• SUPPLIED PASSAGE:
:::::

Performance analysis of the criminal emotion detection

The experiment demonstrates similar image processing and prediction tasks but differs in terms of the data sources. The first section retrieves images and their labels from a CSV file, while the second section processes images directly from a directory. The code showcases how to utilize a model to make predictions on images and visualize the results using Matplotlib. Figure 5 shows the example comparison image to identify the actual and model-predicted output. From Fig. 5, we can analyze that the AI model correctly predicts the emotion of the person, i.e., actual = adoration and predicted = adoration. Similarly, AI has been misclassified in Fig. 5 where actual=adoration but model predicted = affection; however, we wanted to mention that affection is a subcategory of adoration. So even though it is misclassified, the predicted still lies in the same emotion category. This shows the outperformance of the CNN model in bifurcating the emotions of the criminal. It is to be noted that the authors used a standard emotion dataset to train our AI models; eventually, the trained model helps in criminal emotion detection.

Fig. 5
figure 5

Emotion class prediction.

Figures 6 and 7, shows the graph comparing the performance of the accuracy and loss of different CNN architectures, respectively, including CNN, ResNet, LeNet-5, and VGGNet, reveals some interesting insights. The graph shows that the LeNet-5 achieves better accuracy, i.e., 99.6% compared to the existing AI models. The reason behind the outperformance of LeNet-5 is its hyperparameter tuning, such as kernel size, pooling, and stride. Furthermore, small implementation details, such as the choice of optimizer, learning rate, and weight initialization, significantly improve the performance of the LeNet model. Additionally, CNN is near to achieving higher accuracy, i.e., 99.4% with the other CNN architectures, by a significant margin in terms of accuracy. This is due to the innovative use of residual connections, which enables the training of very deep neural networks without encountering the vanishing gradient problem. Additionally, Table 5 displays the different statistical measures, such as accuracy, loss, precision, recall, F1 score, and training time of different CNN architectures employed in the proposed work.

Table 5 Performance comparison of different CNN architectures
Fig. 6
figure 6

Accuracy comparison between different AI models.

Fig. 7
figure 7

Loss comparison between different AI models.

Fig. 8
figure 8

Optimizer comparison graph.

Table 6 Comparison of optimizers used in the LeNet-5 model
Fig. 9
figure 9

(a) Inference time comparison of all CNN models and (b) inference time comparison with the number of images used in LeNet 5 model training.

:::::

• DATASET CONTENT:
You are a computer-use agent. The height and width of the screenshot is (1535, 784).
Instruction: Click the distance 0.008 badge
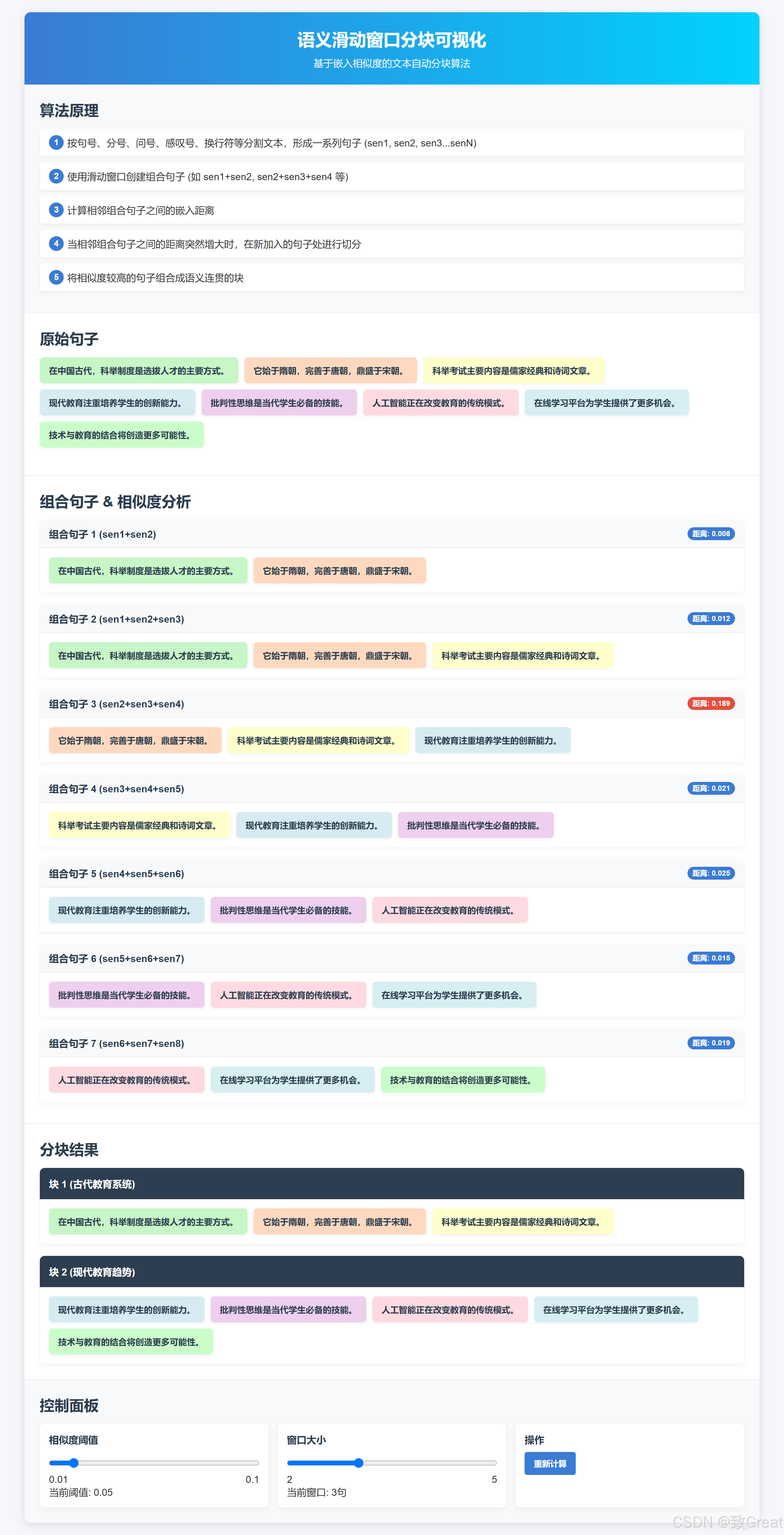coord(711,534)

:::::

• WHAT IS REQUIRED: Reproduce everything in the criminal emotion detection passage from "Loss comparison between" down to "5 model training.".

• IN RESPONSE:
Loss comparison between different AI models.

Fig. 8
figure 8

Optimizer comparison graph.

Table 6 Comparison of optimizers used in the LeNet-5 model
Fig. 9
figure 9

(a) Inference time comparison of all CNN models and (b) inference time comparison with the number of images used in LeNet 5 model training.